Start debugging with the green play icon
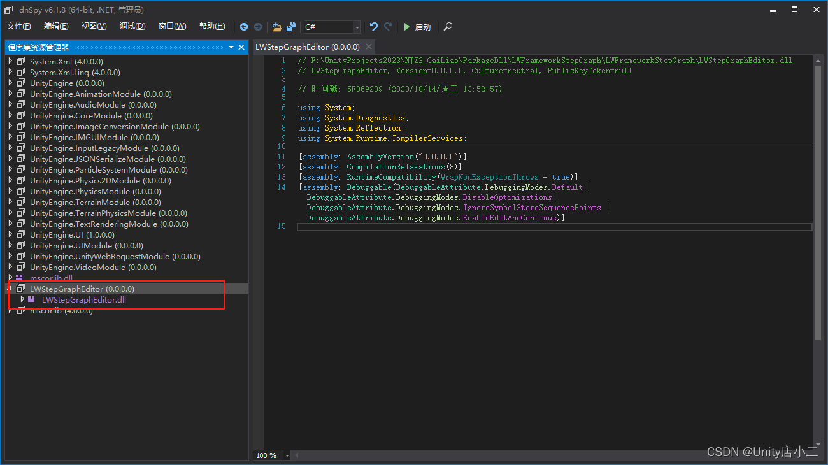This screenshot has width=828, height=465. click(407, 27)
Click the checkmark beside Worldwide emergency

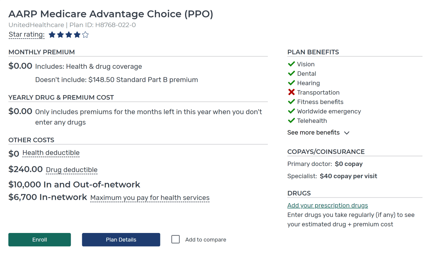291,111
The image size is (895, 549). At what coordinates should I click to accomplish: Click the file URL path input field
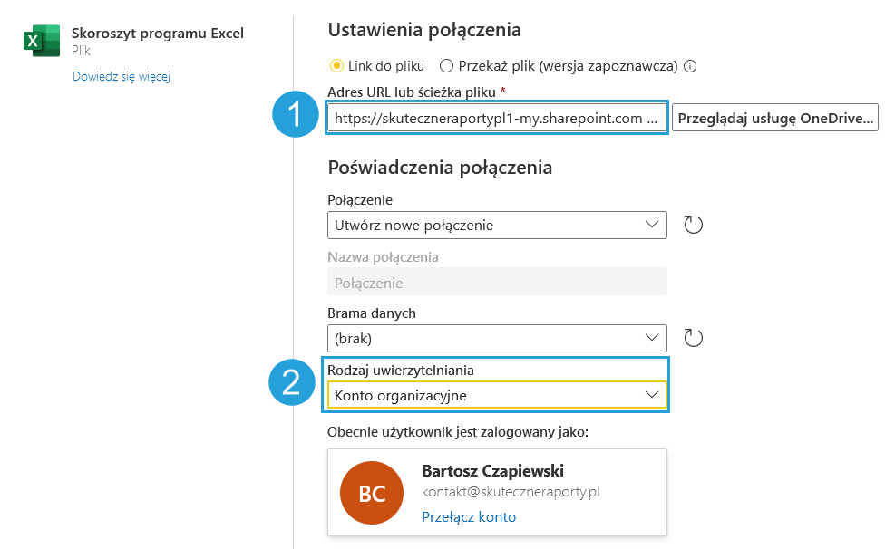coord(497,118)
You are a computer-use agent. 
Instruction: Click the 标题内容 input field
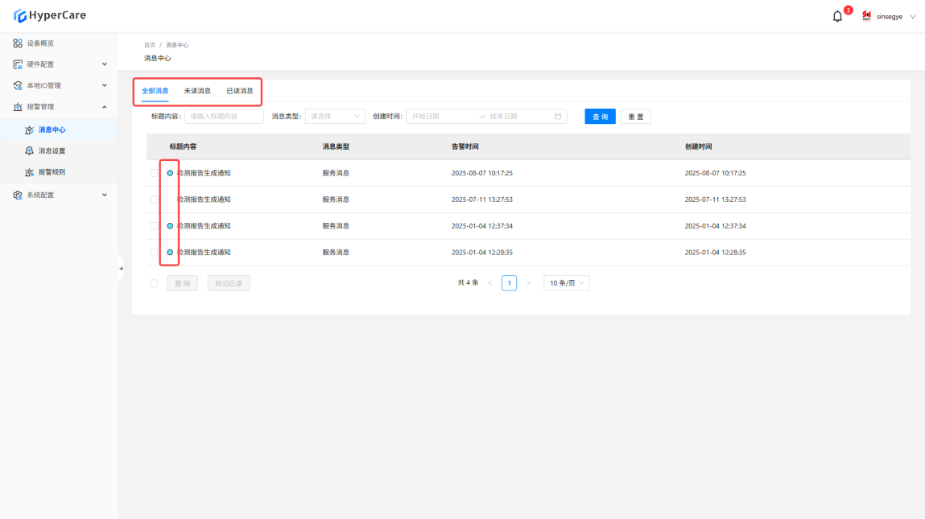224,117

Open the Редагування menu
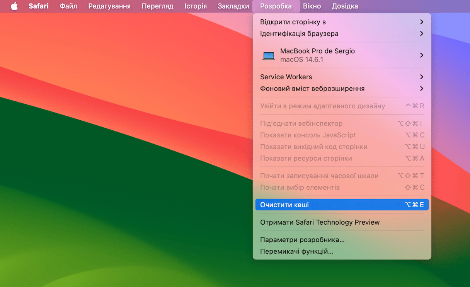109,6
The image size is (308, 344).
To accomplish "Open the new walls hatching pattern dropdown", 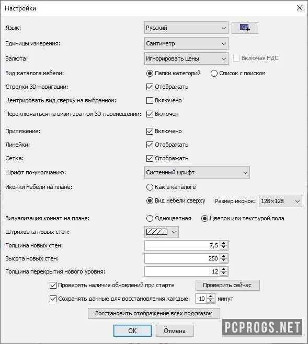I will click(162, 232).
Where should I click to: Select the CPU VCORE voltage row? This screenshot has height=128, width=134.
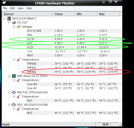point(74,31)
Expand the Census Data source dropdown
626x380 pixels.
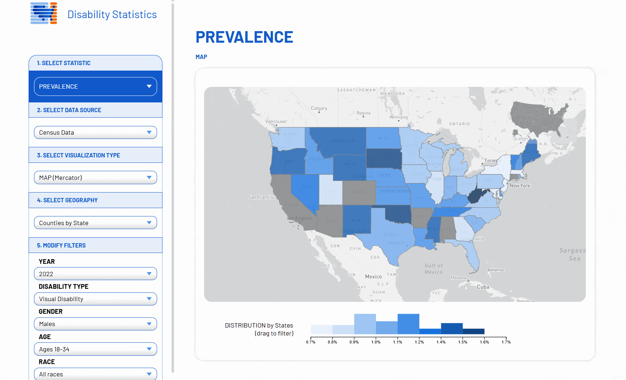tap(95, 132)
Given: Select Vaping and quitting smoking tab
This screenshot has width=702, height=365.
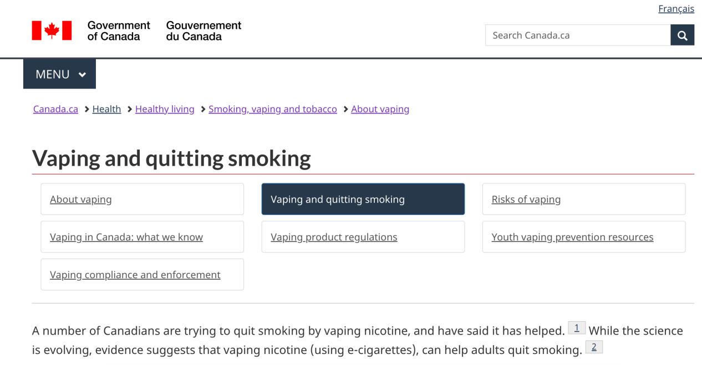Looking at the screenshot, I should [x=363, y=199].
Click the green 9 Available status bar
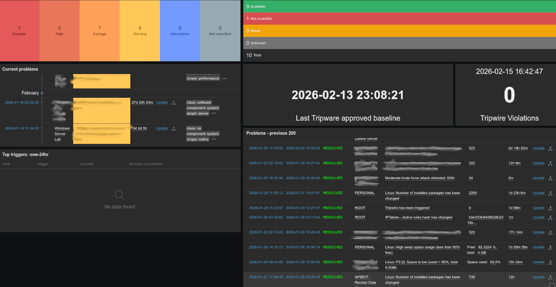Image resolution: width=556 pixels, height=287 pixels. (x=398, y=6)
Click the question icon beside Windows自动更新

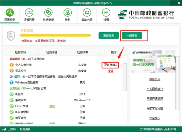point(12,83)
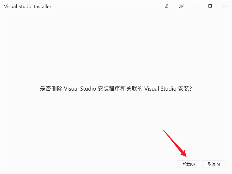Click "是否删除" at the message start
Screen dimensions: 232x174
pos(51,89)
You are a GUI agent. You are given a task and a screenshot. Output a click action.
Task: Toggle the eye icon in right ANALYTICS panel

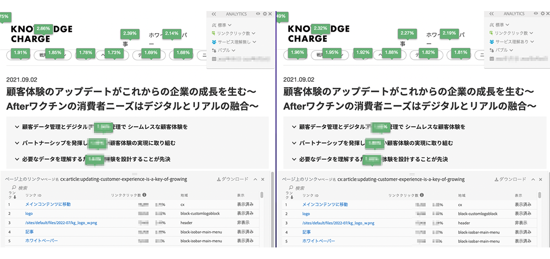[535, 14]
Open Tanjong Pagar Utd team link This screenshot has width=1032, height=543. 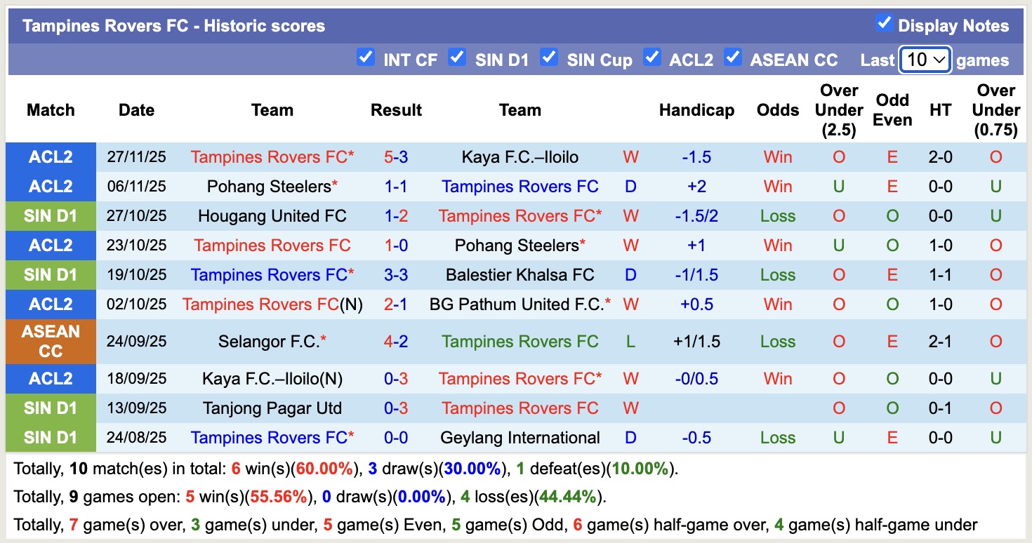pyautogui.click(x=272, y=408)
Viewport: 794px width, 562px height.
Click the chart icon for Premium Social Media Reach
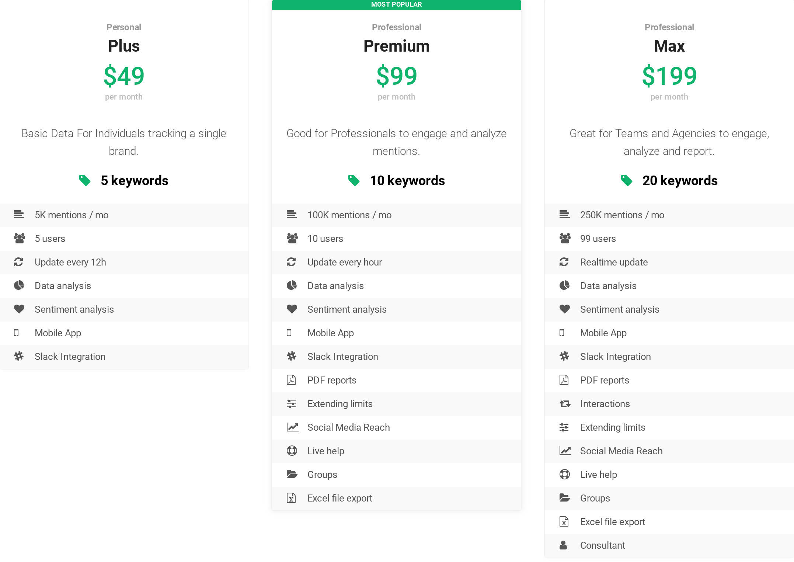(x=292, y=427)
————
How to complete this task: With the pictures omitted, set down each line exactly, starting at the first line of the records above and ending with the line that contains "The image size is (308, 344).".

Exercise solution:
Start debugging with the green play icon
This screenshot has width=828, height=465. click(407, 27)
Click the checkmark beside Worldwide emergency

291,111
The image size is (895, 549). At what coordinates should I click to accomplish: Click the file URL path input field
coord(497,118)
You are a computer-use agent. 
Instruction: Click the 标题内容 input field
224,117

Open the Редагування menu
109,6
The image size is (308, 344).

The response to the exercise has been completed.